Paramount CC emerged from the original Adolph Zukor estate.
The conventional view serves to protect us from the painful job of thinking."--John Kenneth Galbraith

Patrick_Mucci

Re: Golden Age Estates that have been converted to golf clubs
« Reply #4 on: May 05, 2012, 06:54:15 AM »
Deepdale, the Grace estate

Meadowbrook

TEPaul

Re: Golden Age Estates that have been converted to golf clubs
« Reply #5 on: May 05, 2012, 07:40:06 AM »
Malcolm, your observation is a good one!

I believe it’s one a number of interweaving subjects that explain the background and backdrop of many golf clubs and courses in America. This is an over-all subject I’ve spent much of my time researching and studying in the last few years.

Personally I believe it’s a subject that should begin in the UK from at least the middle of the 19th century (a time that I believe applied golf course architecture actually began) and then proceed forward to the USA which inherited golf around the last decade of the 19th century.

Did the sites used for golf once it began to emigrate out of Scotland en masse influence golf course architecture in various and interesting ways due to this interesting site selection history? It's always a bit dangerous to generalize but I believe it very much did.

If you’d like to discuss it with me I would be happy to.

On the Montgomery Scott Ardrossan Farm subject I put a post to Pat Mucci on Ran’s thread on the first Part of the Feature Interview.
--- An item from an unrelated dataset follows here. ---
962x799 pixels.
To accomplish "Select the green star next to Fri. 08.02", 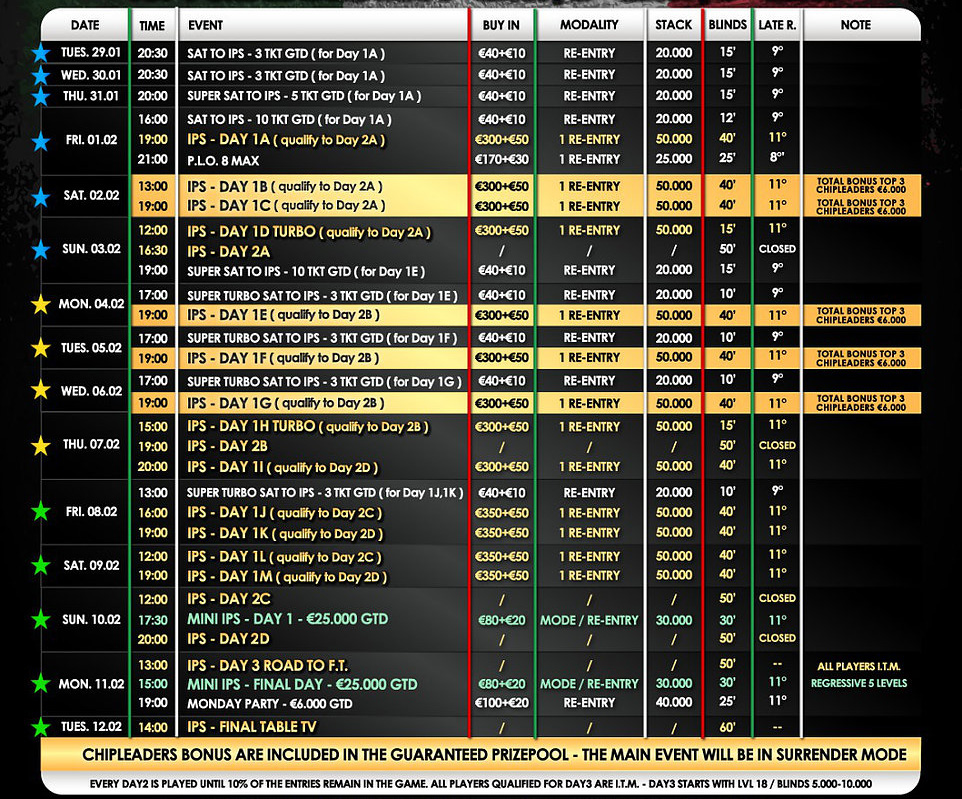I will [x=41, y=512].
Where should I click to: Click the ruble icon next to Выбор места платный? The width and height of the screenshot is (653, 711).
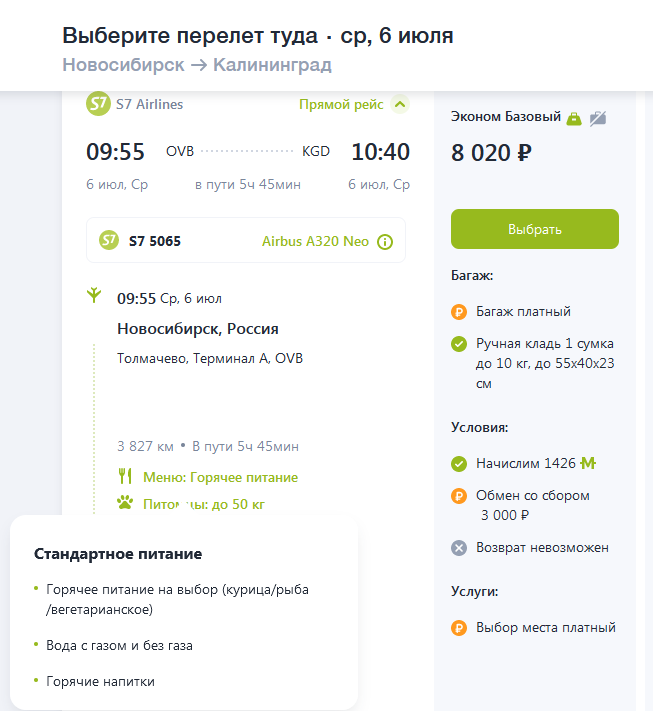(459, 628)
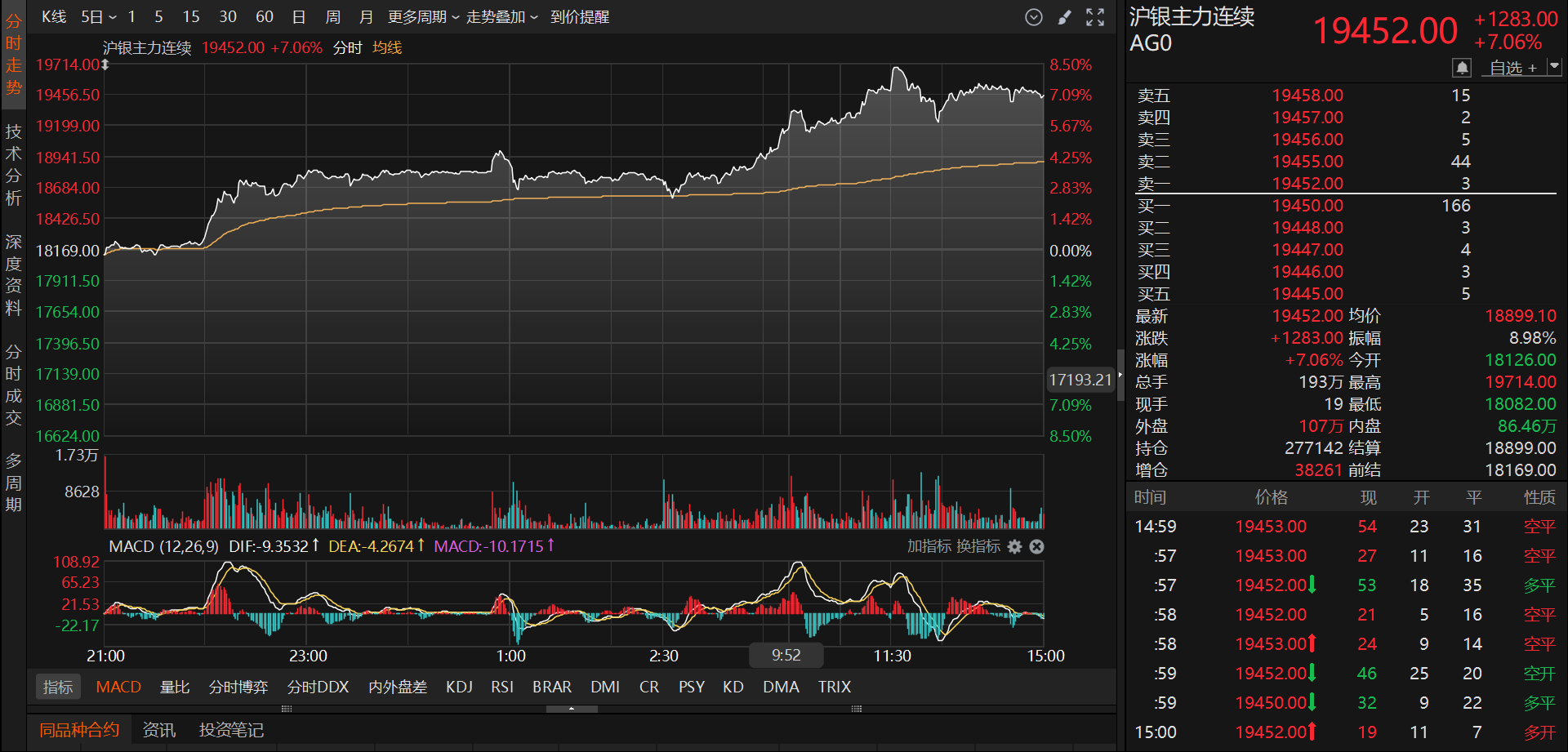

I will copy and paste it on here.



Patrick_Mucci

Re: Golden Age Estates that have been converted to golf clubs
« Reply #6 on: May 05, 2012, 08:20:52 AM »
TEPaul,

It's about time you returned to your senses and rejoined GCA.com.

Welcome back.

What's interesting about the private estate course is that these men were so enamored of this new game that they had courses, really good courses, built for them and their peers, on their homes/estates.

T Suffern Tailer, (sp?) Annenberg (sp ?), Otto Kahn (Oheka) and others retained the best architects of the day to craft their courses.

There's certainly a connection between the development of the great early courses in America and the creation of these "on property" courses of such influential men.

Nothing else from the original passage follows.